When I started using DevonThink Pro my main frustration with it was the annoying OCR engine. Not that it’s not decent at creating the OCR layer in PDFs, but rather that it (drastically) reduces the quality of the file contents itself (or drastically increases the file size).
Luckily, Nitro PDF Pro (included with Setapp) does not have this issue, so I set up a Hazel automation on a dedicated folder in iCloud (called “DevonThink OCR inbox”) where I save PDFs and images that needs to be OCRed. The PDF automation in Hazel opens the file in Nitro and runs the OCR, then saves the file and moves it to the DT inbox.
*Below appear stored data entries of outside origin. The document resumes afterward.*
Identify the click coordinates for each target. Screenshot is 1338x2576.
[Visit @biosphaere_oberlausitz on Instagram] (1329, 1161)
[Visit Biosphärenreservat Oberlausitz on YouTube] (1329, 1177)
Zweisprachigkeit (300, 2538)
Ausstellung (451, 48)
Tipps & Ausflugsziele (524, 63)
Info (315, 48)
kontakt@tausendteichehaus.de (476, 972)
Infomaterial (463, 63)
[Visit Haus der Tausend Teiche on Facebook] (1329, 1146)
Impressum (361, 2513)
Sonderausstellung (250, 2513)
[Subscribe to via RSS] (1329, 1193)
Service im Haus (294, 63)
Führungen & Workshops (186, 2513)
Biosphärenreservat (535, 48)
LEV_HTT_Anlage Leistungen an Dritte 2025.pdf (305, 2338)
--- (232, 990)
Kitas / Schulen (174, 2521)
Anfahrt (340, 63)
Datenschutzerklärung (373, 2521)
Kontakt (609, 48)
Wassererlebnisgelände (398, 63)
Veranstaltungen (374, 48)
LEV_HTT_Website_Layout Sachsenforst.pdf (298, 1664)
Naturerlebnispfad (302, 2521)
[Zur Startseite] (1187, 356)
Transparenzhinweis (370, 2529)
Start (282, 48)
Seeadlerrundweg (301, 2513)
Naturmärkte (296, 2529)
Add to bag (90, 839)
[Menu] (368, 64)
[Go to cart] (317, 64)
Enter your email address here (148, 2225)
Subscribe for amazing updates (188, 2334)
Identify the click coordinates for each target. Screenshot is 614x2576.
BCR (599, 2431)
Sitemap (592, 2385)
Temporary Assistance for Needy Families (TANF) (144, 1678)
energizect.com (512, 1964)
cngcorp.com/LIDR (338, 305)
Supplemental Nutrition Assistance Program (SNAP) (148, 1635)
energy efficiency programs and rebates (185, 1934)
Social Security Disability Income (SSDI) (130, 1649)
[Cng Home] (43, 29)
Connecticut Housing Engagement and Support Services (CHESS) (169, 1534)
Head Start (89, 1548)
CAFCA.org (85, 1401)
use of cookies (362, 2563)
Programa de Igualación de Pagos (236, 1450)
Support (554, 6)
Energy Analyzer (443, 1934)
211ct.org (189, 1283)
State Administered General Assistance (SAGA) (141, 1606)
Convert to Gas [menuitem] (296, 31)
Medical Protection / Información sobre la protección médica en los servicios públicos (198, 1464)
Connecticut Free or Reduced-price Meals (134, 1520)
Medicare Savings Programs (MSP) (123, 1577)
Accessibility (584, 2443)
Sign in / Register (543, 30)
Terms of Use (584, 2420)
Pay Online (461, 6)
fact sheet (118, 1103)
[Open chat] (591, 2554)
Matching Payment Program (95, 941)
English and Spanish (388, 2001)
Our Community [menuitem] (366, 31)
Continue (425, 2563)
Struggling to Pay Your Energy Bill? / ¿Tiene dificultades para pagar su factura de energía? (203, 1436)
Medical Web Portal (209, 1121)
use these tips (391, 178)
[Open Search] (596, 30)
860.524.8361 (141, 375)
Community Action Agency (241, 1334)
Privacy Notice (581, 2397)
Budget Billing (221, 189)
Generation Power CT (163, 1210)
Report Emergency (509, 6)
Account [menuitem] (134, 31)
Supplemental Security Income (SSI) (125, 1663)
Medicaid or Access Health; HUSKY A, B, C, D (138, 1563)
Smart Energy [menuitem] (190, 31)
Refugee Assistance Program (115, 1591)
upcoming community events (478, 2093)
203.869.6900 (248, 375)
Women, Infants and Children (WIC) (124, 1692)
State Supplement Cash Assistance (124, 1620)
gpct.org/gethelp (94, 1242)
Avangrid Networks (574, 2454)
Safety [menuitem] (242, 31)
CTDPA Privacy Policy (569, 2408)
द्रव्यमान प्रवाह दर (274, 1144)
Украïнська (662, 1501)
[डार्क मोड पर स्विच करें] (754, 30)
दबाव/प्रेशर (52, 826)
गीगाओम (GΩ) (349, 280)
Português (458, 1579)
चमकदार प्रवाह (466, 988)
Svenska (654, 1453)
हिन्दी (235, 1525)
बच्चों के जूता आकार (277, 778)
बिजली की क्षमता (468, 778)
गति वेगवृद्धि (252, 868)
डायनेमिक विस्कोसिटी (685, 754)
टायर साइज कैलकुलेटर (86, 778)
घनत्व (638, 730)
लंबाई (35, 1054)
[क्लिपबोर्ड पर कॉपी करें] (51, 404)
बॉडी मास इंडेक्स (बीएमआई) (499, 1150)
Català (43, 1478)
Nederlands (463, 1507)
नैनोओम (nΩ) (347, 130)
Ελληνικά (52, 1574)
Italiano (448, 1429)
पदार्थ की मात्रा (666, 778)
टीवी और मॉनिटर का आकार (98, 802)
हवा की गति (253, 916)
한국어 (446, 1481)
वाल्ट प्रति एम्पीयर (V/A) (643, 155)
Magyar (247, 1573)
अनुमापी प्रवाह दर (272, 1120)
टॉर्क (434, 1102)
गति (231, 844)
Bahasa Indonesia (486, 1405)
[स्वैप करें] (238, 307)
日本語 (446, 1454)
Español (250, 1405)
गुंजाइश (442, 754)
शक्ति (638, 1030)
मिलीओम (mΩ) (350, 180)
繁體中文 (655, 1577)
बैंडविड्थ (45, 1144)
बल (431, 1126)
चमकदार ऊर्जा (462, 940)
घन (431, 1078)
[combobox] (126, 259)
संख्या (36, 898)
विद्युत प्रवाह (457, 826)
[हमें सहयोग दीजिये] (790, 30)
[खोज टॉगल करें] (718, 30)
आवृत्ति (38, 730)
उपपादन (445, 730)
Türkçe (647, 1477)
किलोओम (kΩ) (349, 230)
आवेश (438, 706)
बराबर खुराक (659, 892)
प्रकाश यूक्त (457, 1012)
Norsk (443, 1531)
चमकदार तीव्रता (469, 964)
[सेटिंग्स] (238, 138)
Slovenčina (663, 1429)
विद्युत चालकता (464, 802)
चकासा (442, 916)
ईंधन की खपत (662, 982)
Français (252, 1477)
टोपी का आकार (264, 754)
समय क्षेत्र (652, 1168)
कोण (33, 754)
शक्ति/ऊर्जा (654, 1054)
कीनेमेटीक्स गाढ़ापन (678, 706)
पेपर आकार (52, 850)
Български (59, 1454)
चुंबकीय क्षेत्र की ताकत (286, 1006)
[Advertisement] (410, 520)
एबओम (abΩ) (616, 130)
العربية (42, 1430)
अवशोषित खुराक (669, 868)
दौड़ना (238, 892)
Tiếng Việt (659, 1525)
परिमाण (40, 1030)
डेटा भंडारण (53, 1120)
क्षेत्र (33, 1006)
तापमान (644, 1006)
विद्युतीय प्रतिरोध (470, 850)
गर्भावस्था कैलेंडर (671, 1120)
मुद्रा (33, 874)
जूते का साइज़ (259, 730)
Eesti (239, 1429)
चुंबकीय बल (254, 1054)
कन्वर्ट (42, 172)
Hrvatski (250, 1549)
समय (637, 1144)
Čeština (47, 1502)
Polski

I don’t recall where exactly I found the AppleScript that are being used in the Hazel automation, however it was probably on the MPU forum.
The embedded script is the following:
tell application "Nitro PDF Pro"
open theFile as alias
-- does the document need to be OCR'd?
get the needs ocr of document 1
if result is true then
tell document 1
ocr
repeat while performing ocr
delay 1
end repeat
delay 1
close with saving
end tell
--In PDFpen, when no documents are open, window 1 is "Preferences"
--If other documents are open, do not close the App.
if name of window 1 is "Preferences" then
tell application "Nitro PDF Pro"
quit
end tell
end if
else
-- Scan Doc was previously OCR'd or is already a text type PDF.
tell document 1
close without saving
end tell
--In PDFpen, when no documents are open, window 1 is "Preferences"
--If other documents are open, do not close the App.
if name of window 1 is "Preferences" then
tell application "Nitro PDF Pro"
quit
end tell
end if
end if
end tell
This workflow works great whether I scan documents with my phone or download PDFs needing OCR on my Mac. However, I already have loads of PDFs inside DT that still needs OCR.
So I spent some time (despite it just being some minor tweaks that were needed) getting it to work in DT as a Smart Rule:
The updated AppleScript used for the Smart Rule is this:
on performSmartRule(theRecords)
log "Starting script"
tell application id "DNtp"
repeat with theRecord in theRecords
set thePath to path of theRecord
tell application "Nitro PDF Pro"
open (POSIX file thePath) as alias
-- does the document need to be OCR'd?
get the needs ocr of document 1
if result is true then
tell document 1
ocr
repeat while performing ocr
delay 1
end repeat
delay 1
close with saving
end tell
--In PDFpen, when no documents are open, window 1 is "Preferences"
--If other documents are open, do not close the App.
if name of window 1 is "Preferences" then
tell application "Nitro PDF Pro"
quit
end tell
end if
else
-- Scan Doc was previously OCR'd or is already a text type PDF.
tell document 1
close without saving
end tell
--In PDFpen, when no documents are open, window 1 is "Preferences"
--If other documents are open, do not close the App.
if name of window 1 is "Preferences" then
tell application "Nitro PDF Pro"
quit
end tell
end if
end if
end tell
end repeat
end tell
end performSmartRule
Figured I’d share it here in case others find it helpful.
Note: I’m an AppleScript novice, so if there’s anything that could be improved upon, please let me know!